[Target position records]
□ □ □ □
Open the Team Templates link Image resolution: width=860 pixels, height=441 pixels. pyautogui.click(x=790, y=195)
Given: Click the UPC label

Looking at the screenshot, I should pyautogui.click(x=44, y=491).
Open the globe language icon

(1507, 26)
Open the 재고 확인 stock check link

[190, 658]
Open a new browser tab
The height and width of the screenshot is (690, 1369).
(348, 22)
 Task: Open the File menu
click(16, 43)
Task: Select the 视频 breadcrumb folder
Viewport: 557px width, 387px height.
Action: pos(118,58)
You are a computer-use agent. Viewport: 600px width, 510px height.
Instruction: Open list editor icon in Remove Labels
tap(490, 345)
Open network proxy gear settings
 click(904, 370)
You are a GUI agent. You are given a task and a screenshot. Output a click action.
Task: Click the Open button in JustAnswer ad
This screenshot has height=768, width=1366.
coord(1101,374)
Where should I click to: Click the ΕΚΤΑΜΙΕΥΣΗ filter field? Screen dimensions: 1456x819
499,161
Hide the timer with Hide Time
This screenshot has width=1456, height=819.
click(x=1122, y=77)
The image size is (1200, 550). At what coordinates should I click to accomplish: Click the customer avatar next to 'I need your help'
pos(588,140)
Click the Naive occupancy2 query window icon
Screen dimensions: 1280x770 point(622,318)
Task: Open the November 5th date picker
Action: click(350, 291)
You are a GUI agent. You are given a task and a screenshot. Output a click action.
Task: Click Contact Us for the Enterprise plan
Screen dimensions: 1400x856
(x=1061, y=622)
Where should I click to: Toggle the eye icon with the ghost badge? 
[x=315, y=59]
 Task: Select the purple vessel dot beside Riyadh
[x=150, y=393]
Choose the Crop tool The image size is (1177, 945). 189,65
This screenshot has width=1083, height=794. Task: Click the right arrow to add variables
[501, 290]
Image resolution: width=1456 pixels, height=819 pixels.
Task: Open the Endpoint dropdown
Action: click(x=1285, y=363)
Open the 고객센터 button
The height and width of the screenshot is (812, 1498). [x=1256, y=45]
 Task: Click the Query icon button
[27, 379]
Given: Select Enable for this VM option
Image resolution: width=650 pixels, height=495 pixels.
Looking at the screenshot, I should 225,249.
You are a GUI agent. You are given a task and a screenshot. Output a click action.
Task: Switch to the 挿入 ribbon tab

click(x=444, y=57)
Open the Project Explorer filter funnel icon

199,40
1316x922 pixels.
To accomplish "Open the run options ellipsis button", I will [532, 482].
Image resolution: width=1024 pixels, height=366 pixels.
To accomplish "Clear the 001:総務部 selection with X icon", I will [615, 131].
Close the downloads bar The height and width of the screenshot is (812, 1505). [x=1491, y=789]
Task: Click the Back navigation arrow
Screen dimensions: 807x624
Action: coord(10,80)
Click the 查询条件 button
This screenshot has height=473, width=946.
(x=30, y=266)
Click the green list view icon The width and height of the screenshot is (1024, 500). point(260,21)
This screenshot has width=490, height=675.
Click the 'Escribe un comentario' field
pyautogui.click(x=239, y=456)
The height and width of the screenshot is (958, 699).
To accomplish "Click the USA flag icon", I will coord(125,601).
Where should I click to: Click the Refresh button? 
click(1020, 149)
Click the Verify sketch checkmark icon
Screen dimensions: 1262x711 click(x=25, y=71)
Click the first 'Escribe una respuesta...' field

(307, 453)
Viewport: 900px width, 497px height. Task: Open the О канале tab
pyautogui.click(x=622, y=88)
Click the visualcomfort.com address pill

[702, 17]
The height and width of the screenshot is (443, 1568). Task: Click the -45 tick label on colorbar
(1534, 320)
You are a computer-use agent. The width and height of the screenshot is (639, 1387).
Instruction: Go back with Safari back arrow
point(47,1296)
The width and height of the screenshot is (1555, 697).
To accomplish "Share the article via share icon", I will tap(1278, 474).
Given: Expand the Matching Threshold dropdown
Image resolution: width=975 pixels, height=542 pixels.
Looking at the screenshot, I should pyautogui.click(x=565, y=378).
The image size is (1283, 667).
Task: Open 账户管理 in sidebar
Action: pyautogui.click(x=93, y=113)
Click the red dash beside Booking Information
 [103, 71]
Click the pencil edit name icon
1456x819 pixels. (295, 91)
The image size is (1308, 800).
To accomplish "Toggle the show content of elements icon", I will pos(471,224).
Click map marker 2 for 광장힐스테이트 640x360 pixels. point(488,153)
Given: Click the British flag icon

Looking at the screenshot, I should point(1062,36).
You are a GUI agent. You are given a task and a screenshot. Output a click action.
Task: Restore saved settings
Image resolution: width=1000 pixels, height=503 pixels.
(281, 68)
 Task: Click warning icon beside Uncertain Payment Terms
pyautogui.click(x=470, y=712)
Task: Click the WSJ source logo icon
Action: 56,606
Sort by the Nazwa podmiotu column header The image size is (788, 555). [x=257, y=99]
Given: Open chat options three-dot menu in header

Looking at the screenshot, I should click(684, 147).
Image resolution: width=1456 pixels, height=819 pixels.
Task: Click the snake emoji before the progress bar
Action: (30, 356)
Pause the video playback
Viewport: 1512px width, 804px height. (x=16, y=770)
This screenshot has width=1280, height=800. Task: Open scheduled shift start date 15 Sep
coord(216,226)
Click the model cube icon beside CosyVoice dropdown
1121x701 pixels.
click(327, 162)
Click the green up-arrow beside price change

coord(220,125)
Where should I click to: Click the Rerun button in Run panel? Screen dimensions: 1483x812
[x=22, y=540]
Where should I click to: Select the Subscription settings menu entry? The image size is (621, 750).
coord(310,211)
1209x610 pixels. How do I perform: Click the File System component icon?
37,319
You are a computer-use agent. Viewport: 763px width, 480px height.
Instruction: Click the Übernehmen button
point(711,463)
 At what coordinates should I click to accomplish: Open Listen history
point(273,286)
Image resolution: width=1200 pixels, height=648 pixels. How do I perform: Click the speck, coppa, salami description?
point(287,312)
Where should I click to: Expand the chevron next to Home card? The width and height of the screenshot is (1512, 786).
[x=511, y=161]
□ □ □ □
- Objective
In the records above, find every line that contains the word "beside" with matching case, and copy each of those lines.

- Result
 Task: Select the purple vessel dot beside Riyadh
Click the red dash beside Booking Information
 Task: Click warning icon beside Uncertain Payment Terms
Click the model cube icon beside CosyVoice dropdown
Click the green up-arrow beside price change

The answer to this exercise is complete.